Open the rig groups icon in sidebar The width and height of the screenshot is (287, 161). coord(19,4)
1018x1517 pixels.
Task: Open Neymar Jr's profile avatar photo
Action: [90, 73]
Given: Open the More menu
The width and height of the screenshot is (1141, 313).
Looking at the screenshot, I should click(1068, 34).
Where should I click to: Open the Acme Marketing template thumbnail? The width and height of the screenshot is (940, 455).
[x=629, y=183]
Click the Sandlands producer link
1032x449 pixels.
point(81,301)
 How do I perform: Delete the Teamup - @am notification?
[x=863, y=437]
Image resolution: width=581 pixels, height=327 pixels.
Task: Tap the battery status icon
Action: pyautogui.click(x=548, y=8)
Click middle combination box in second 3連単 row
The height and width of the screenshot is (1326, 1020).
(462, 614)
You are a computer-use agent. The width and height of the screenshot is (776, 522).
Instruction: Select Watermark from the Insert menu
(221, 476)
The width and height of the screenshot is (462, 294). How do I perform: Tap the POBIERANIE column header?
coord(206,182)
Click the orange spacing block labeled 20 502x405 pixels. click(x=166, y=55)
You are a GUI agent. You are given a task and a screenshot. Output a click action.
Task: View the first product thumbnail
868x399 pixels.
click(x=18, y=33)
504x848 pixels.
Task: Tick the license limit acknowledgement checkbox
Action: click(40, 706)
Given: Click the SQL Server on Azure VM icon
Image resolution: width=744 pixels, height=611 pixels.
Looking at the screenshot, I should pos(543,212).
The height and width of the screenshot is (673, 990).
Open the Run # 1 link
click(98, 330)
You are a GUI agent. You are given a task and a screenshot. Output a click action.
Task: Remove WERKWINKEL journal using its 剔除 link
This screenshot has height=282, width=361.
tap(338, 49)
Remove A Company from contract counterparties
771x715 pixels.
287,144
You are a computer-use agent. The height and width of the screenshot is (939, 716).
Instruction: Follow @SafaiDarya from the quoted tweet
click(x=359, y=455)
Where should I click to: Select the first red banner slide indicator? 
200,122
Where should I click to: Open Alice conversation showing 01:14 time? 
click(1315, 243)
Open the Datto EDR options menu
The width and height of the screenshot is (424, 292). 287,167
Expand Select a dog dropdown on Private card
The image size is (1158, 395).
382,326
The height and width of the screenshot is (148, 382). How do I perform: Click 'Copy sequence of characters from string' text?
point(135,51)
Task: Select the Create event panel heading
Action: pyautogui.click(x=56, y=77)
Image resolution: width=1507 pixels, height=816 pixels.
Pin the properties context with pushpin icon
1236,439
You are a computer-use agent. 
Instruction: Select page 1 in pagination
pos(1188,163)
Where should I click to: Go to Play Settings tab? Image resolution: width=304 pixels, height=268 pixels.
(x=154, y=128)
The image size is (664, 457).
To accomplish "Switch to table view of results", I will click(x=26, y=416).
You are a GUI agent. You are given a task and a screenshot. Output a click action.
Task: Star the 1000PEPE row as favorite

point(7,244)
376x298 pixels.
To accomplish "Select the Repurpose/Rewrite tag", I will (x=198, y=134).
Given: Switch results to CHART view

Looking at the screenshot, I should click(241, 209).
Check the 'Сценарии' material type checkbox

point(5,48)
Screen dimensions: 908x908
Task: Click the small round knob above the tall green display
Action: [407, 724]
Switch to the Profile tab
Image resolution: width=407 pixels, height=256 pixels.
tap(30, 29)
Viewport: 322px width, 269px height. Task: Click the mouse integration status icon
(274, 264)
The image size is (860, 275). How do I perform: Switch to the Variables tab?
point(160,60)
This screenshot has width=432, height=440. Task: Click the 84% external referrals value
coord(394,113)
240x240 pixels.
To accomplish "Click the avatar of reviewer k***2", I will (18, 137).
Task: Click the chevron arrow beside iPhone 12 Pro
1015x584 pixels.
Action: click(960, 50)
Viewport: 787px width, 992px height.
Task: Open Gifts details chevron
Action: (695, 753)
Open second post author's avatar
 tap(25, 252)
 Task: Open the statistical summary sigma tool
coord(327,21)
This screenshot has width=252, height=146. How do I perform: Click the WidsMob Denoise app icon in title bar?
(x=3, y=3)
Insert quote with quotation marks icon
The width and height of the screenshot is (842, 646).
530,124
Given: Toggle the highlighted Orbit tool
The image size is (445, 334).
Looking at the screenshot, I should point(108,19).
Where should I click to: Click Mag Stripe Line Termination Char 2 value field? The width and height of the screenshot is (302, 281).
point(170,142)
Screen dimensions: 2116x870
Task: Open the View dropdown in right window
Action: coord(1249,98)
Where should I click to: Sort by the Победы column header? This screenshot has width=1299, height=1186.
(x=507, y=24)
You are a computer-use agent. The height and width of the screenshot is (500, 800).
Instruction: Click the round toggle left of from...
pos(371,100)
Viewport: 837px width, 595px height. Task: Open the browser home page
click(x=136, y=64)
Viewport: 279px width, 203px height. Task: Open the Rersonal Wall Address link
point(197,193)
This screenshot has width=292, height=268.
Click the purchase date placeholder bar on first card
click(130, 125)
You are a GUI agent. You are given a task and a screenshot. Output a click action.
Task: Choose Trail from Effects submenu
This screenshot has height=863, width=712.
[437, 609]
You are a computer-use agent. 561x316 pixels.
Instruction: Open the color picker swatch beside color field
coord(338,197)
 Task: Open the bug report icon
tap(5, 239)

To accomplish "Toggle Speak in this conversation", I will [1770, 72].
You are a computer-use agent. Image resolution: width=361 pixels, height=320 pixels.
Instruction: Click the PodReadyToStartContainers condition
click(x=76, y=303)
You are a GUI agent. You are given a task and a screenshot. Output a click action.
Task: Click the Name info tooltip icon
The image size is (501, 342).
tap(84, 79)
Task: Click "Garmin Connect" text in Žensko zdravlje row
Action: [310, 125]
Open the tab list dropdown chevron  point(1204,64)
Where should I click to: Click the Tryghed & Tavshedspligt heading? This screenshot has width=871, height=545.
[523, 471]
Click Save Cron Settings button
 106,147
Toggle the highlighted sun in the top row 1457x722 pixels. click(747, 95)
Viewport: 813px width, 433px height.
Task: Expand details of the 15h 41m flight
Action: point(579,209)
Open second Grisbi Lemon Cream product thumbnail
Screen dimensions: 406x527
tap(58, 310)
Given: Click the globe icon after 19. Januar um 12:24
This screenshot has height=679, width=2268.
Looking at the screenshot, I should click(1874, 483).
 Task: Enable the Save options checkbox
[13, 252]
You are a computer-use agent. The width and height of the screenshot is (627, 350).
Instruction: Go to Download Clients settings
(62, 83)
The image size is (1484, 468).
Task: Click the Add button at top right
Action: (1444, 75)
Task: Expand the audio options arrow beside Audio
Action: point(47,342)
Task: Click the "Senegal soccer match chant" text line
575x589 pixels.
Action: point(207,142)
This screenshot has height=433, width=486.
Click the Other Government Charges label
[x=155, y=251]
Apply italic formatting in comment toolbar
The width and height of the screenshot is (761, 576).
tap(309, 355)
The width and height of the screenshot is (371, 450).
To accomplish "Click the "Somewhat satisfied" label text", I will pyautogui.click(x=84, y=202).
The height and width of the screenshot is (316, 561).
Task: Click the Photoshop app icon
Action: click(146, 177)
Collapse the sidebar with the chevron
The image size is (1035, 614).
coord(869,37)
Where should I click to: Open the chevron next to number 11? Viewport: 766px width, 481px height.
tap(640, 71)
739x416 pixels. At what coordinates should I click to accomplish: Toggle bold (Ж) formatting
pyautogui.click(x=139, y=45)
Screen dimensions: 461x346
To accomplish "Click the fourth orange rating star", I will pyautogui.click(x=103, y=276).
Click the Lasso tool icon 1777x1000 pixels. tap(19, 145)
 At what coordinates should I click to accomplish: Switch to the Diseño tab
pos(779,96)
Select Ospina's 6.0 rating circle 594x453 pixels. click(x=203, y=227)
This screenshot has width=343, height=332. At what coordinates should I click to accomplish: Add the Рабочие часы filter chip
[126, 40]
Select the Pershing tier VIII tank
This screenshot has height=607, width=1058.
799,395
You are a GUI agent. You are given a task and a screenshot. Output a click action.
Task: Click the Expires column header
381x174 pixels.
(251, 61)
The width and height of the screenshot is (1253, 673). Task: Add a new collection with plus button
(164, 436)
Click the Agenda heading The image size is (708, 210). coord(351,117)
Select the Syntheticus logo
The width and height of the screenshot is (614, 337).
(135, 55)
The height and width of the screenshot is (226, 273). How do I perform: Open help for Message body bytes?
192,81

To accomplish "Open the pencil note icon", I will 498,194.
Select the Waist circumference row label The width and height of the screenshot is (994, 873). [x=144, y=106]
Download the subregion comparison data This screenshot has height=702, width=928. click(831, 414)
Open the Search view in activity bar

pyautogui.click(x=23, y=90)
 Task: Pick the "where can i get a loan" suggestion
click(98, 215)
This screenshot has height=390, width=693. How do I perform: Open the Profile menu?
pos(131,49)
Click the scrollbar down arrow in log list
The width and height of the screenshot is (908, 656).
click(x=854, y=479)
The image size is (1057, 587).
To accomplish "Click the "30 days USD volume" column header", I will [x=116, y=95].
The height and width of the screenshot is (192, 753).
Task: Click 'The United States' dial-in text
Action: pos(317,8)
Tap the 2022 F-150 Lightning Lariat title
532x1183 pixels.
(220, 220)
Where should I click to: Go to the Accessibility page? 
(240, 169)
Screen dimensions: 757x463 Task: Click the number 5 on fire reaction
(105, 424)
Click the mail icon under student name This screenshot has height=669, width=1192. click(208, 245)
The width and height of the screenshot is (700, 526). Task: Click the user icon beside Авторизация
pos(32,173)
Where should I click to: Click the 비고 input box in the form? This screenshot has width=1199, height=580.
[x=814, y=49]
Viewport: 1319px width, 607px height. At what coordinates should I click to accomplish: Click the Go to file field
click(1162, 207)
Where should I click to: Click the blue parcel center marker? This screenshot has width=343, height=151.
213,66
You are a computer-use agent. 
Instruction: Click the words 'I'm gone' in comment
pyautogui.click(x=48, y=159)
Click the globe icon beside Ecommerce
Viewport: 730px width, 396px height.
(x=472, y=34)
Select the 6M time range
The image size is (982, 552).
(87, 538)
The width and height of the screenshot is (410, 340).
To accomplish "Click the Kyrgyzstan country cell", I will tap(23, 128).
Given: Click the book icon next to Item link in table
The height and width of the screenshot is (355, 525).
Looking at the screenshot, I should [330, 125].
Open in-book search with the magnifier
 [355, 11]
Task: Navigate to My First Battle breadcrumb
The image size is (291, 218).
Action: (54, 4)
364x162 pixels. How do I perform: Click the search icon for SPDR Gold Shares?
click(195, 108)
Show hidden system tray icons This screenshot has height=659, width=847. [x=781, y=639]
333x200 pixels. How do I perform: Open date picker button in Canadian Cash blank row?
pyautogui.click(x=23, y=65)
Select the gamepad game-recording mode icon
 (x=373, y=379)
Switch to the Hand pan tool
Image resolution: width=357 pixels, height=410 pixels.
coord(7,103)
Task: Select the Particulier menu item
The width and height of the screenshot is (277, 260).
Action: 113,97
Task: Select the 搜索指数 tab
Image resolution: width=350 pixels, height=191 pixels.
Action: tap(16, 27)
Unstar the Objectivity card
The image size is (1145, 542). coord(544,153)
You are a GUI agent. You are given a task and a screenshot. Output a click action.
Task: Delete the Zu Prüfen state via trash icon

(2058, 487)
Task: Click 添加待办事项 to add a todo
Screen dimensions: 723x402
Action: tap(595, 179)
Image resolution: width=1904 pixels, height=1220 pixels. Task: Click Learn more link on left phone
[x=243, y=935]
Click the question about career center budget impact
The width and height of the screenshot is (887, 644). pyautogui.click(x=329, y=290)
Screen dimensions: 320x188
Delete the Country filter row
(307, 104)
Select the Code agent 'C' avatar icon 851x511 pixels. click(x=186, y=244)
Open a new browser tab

◆ ◆ ◆

Give the number of lines in the listing that contain the word "rating", leaving out all other words.

2